SET PROBLEM:
Output each of the following entries verbatim, from the first to the last.

WORKING DATA:
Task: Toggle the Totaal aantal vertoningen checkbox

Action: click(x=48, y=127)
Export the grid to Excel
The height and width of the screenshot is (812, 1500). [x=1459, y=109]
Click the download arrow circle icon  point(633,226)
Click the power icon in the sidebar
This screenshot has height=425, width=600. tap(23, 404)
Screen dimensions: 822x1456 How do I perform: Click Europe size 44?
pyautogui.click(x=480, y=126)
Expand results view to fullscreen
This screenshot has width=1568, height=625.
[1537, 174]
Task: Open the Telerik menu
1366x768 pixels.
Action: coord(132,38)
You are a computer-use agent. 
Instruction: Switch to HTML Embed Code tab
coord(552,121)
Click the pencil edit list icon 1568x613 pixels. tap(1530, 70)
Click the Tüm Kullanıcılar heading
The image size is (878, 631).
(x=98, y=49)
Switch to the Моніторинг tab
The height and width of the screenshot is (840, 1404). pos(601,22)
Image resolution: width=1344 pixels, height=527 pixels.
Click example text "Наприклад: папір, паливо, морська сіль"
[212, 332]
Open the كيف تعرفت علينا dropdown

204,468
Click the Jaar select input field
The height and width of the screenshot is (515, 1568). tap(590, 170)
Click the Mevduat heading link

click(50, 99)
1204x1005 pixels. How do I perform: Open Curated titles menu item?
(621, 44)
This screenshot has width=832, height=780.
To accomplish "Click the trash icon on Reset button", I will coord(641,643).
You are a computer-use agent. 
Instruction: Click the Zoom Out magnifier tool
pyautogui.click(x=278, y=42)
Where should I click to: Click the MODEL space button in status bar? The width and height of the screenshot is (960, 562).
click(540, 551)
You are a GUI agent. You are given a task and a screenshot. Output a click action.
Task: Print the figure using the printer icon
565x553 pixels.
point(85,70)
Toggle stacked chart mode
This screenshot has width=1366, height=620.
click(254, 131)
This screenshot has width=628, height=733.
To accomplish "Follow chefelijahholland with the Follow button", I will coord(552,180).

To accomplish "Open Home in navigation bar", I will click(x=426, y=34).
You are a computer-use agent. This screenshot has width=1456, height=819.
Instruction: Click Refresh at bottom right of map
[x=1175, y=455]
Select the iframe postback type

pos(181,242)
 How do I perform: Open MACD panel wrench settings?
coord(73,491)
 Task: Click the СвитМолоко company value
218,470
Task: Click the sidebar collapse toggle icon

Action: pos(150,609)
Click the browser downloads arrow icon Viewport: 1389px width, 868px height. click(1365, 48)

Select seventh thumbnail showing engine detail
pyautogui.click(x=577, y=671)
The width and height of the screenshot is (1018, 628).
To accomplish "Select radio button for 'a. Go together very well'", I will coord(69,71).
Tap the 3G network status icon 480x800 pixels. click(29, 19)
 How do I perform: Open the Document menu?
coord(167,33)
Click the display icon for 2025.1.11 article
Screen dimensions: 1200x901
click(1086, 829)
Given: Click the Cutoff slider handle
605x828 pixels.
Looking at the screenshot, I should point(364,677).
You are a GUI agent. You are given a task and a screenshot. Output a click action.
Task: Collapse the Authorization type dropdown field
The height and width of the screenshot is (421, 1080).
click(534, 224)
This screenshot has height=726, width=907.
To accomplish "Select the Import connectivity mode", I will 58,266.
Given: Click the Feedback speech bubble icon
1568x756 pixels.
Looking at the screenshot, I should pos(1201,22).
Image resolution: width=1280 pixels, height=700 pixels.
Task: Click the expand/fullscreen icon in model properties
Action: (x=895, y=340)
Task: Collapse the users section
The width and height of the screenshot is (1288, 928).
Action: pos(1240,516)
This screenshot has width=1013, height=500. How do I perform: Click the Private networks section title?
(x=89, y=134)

WORKED SOLUTION:
Task: Toggle the Totaal aantal vertoningen checkbox

Action: click(x=48, y=127)
Export the grid to Excel
The height and width of the screenshot is (812, 1500). [x=1459, y=109]
Click the download arrow circle icon  point(633,226)
Click the power icon in the sidebar
This screenshot has height=425, width=600. tap(23, 404)
Screen dimensions: 822x1456 How do I perform: Click Europe size 44?
pyautogui.click(x=480, y=126)
Expand results view to fullscreen
This screenshot has width=1568, height=625.
[1537, 174]
Task: Open the Telerik menu
1366x768 pixels.
Action: coord(132,38)
You are a computer-use agent. 
Instruction: Switch to HTML Embed Code tab
coord(552,121)
Click the pencil edit list icon 1568x613 pixels. tap(1530, 70)
Click the Tüm Kullanıcılar heading
The image size is (878, 631).
(x=98, y=49)
Switch to the Моніторинг tab
The height and width of the screenshot is (840, 1404). pos(601,22)
Image resolution: width=1344 pixels, height=527 pixels.
Click example text "Наприклад: папір, паливо, морська сіль"
[212, 332]
Open the كيف تعرفت علينا dropdown

204,468
Click the Jaar select input field
The height and width of the screenshot is (515, 1568). tap(590, 170)
Click the Mevduat heading link

click(50, 99)
1204x1005 pixels. How do I perform: Open Curated titles menu item?
(621, 44)
This screenshot has width=832, height=780.
To accomplish "Click the trash icon on Reset button", I will coord(641,643).
You are a computer-use agent. 
Instruction: Click the Zoom Out magnifier tool
pyautogui.click(x=278, y=42)
Where should I click to: Click the MODEL space button in status bar? The width and height of the screenshot is (960, 562).
click(540, 551)
You are a GUI agent. You are given a task and a screenshot. Output a click action.
Task: Print the figure using the printer icon
565x553 pixels.
point(85,70)
Toggle stacked chart mode
This screenshot has width=1366, height=620.
click(254, 131)
This screenshot has width=628, height=733.
To accomplish "Follow chefelijahholland with the Follow button", I will coord(552,180).

To accomplish "Open Home in navigation bar", I will click(x=426, y=34).
You are a computer-use agent. This screenshot has width=1456, height=819.
Instruction: Click Refresh at bottom right of map
[x=1175, y=455]
Select the iframe postback type

pos(181,242)
 How do I perform: Open MACD panel wrench settings?
coord(73,491)
 Task: Click the СвитМолоко company value
218,470
Task: Click the sidebar collapse toggle icon

Action: pos(150,609)
Click the browser downloads arrow icon Viewport: 1389px width, 868px height. click(1365, 48)

Select seventh thumbnail showing engine detail
pyautogui.click(x=577, y=671)
The width and height of the screenshot is (1018, 628).
To accomplish "Select radio button for 'a. Go together very well'", I will coord(69,71).
Tap the 3G network status icon 480x800 pixels. click(29, 19)
 How do I perform: Open the Document menu?
coord(167,33)
Click the display icon for 2025.1.11 article
Screen dimensions: 1200x901
click(1086, 829)
Given: Click the Cutoff slider handle
605x828 pixels.
Looking at the screenshot, I should point(364,677).
You are a GUI agent. You are given a task and a screenshot. Output a click action.
Task: Collapse the Authorization type dropdown field
The height and width of the screenshot is (421, 1080).
click(534, 224)
This screenshot has height=726, width=907.
To accomplish "Select the Import connectivity mode", I will 58,266.
Given: Click the Feedback speech bubble icon
1568x756 pixels.
Looking at the screenshot, I should pos(1201,22).
Image resolution: width=1280 pixels, height=700 pixels.
Task: Click the expand/fullscreen icon in model properties
Action: (x=895, y=340)
Task: Collapse the users section
The width and height of the screenshot is (1288, 928).
Action: pos(1240,516)
This screenshot has width=1013, height=500. How do I perform: Click the Private networks section title?
(x=89, y=134)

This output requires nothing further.